-- Instructions for the task --
From the harmonics article below, return everything from "Harmonics are created" down to "with a 1N4148.", copied word for word.

-- Excerpt --

━━━━━━━━━━━━━━━━━━━━

Getting gigahertz from two 1N4148s

(Electronics)

Let’s make harmonics, lots of harmonics. This can generate evenly spaced carriers for testing receivers, and create high frequency signals referenced to a stable, low frequency reference.

Harmonics are created by sharp edges, ideally by very short pulse, the furthest a waveform can be from a smooth sine wave. Historically, this was done with a diode or two, in a configuration like this:

(These values are arbitrary, but these seem to work ok with most switching diodes)

As the diode moves from forward to reverse bias, it conducts in the reverse direction for a short while before abruptly snapping off, creating a falling edge of around a nanosecond even with a 1N4148.

A small inductor converts the rapid fall in current into a very sharp voltage pulse, resulting in harmonics up to hundreds of times the input frequency. The largest gotcha is that many inductors will act like capacitors at higher frequencies, sometimes even just at tens of MHz. I fixed this by adding a small hand-wound coil in parallel, but just using an RF suitable inductor to begin with will work fine.

━━━━━━━━━━━━━━━━━━━━

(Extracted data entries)
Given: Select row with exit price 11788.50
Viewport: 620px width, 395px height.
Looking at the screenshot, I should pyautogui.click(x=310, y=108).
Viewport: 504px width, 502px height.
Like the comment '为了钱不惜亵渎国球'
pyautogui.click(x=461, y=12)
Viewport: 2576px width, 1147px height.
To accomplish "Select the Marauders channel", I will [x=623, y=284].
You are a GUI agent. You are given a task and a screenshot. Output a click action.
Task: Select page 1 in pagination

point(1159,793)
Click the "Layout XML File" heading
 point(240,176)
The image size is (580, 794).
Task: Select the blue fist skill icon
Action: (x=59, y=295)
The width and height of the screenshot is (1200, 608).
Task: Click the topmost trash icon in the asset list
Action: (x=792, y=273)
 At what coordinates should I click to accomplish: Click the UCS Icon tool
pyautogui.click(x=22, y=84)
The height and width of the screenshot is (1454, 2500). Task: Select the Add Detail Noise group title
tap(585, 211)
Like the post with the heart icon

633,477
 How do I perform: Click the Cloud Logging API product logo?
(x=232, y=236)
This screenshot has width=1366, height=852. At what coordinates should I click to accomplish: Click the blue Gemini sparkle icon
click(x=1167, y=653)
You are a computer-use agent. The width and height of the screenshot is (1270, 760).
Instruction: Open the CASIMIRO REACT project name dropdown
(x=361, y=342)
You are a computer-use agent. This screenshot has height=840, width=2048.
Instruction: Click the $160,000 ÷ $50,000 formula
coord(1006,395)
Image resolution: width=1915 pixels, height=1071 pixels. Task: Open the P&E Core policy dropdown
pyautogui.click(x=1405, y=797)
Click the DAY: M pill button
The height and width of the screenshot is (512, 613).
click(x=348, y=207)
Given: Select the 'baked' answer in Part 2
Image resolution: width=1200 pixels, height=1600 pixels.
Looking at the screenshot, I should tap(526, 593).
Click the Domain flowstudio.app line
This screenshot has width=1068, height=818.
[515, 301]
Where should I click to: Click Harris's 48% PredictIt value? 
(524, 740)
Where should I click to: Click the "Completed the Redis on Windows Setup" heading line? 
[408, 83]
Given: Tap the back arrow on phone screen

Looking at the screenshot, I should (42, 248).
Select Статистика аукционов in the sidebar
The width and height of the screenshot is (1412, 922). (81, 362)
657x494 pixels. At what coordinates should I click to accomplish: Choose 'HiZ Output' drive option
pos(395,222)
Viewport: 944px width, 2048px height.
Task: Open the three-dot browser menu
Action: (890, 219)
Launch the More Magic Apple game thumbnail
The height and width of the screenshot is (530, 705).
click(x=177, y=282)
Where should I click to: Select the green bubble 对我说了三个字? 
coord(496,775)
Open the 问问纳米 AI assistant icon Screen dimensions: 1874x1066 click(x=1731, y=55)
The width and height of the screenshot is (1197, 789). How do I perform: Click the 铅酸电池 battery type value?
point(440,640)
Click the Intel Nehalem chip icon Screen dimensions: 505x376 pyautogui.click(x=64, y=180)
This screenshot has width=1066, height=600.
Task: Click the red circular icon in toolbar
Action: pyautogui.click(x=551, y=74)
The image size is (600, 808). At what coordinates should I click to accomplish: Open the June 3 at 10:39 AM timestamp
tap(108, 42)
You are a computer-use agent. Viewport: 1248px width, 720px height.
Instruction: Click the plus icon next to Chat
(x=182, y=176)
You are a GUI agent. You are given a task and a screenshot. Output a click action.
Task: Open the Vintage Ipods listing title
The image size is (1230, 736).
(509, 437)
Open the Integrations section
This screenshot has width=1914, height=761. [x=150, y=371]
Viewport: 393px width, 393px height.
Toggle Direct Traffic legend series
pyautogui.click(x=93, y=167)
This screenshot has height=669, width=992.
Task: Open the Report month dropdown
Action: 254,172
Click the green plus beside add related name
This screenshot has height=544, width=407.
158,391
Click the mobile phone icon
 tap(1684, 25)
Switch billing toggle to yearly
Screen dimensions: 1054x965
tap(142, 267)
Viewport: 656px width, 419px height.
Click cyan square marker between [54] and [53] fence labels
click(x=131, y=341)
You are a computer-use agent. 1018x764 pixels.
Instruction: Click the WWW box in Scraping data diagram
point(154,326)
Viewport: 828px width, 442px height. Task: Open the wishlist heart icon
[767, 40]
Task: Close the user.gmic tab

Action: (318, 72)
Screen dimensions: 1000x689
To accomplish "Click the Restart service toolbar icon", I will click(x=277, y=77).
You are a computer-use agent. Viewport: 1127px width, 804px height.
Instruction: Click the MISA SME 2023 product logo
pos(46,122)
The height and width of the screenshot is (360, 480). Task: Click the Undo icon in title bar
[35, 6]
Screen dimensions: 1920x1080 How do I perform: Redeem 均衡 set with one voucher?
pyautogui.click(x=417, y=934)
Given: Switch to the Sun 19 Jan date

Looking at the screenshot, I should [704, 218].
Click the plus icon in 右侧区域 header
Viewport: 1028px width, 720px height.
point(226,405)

━━━━━━━━━━━━━━━━━━━━

-- Response to this task --
Harmonics are created by sharp edges, ideally by very short pulse, the furthest a waveform can be from a smooth sine wave. Historically, this was done with a diode or two, in a configuration like this:

(These values are arbitrary, but these seem to work ok with most switching diodes)

As the diode moves from forward to reverse bias, it conducts in the reverse direction for a short while before abruptly snapping off, creating a falling edge of around a nanosecond even with a 1N4148.